Inspired by the adverts; you know the ones, where the signs pop out of the sand, I actually parted with 25 perfectly good drinking vouchers to acquire a "Metal Detector" that I thought my 6 year old grandson would be able to play with and maybe even come out on the field to find a few pennies that might have found their way into the ground for him
Well, we turned it on and tuned it to it's threshold and voila! Hold a 50p next to the coil and it goes off, woohoo. Interestingly though, it didn't emit a continuous tone, oh no it didn't, it went beep (silence) beep (silence) beep... very interesting.
So for a quick test on the lawn, two dozen Liz & George pennies tucked just under the surface and guess what. If the head goes over the find whilst pressed hard enough onto the grass it might or might not go beep, depending on whether you were over the spot on a beep cycle or silence cycle. LOL, talk about slow and low! totally unusable.
So plan B; I gave him the Deus to use. Trouble was it was too big and heavy for him.

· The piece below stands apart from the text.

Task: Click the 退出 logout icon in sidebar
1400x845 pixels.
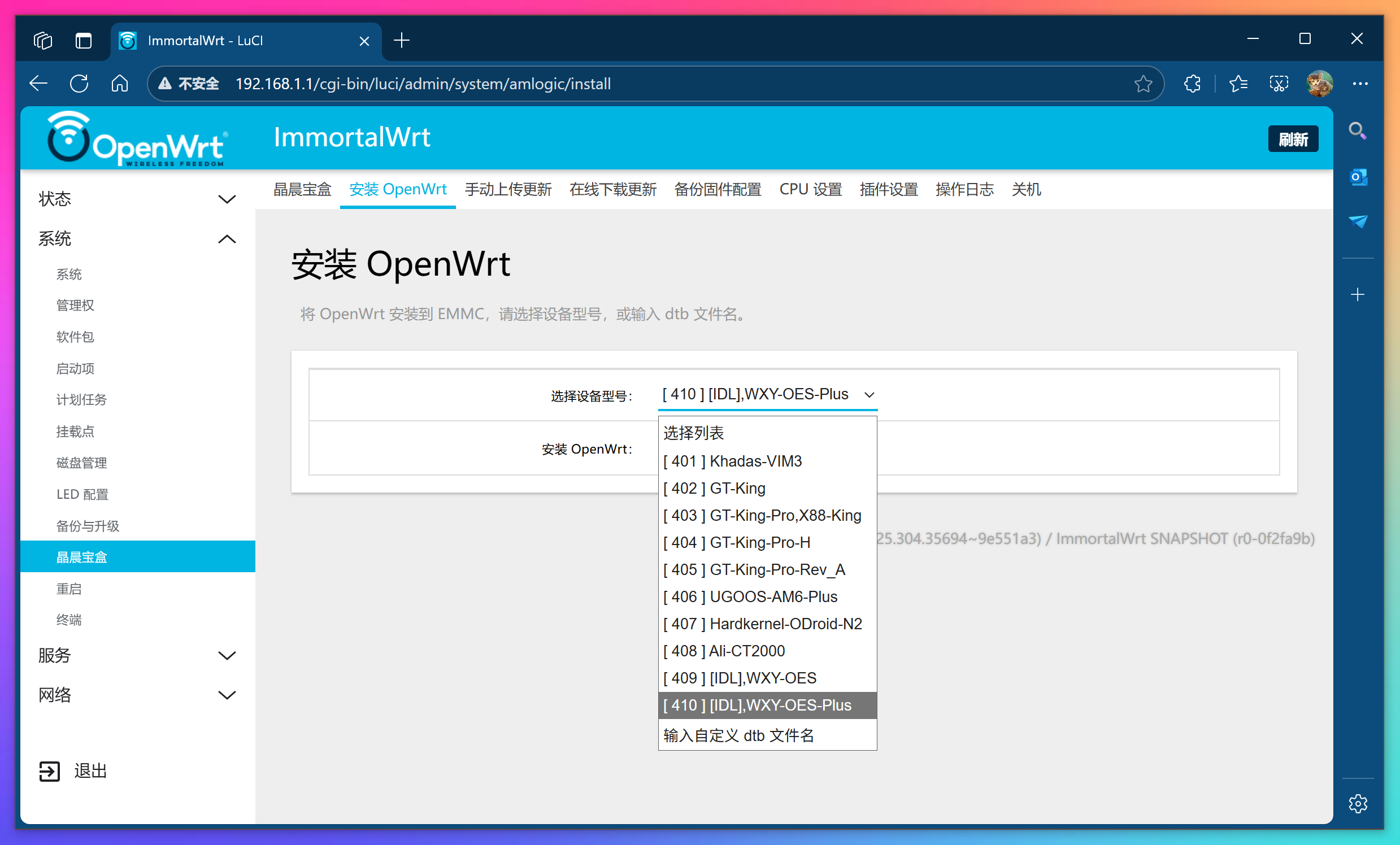Action: pyautogui.click(x=50, y=770)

Plan C: He spent ten minutes on his hands and knees with the Garrett pro-pointer and grabbed the lot. Now he's well and truly hooked.
Well the stupid beep - beep machine is now back in the returns dept with a size ten footprint on it. Mr Maplin has already been to the rescue and his next detector is already here waiting for the next visit (and it works!)
That stupid machine truly deserves the title. Thanks Argos, not.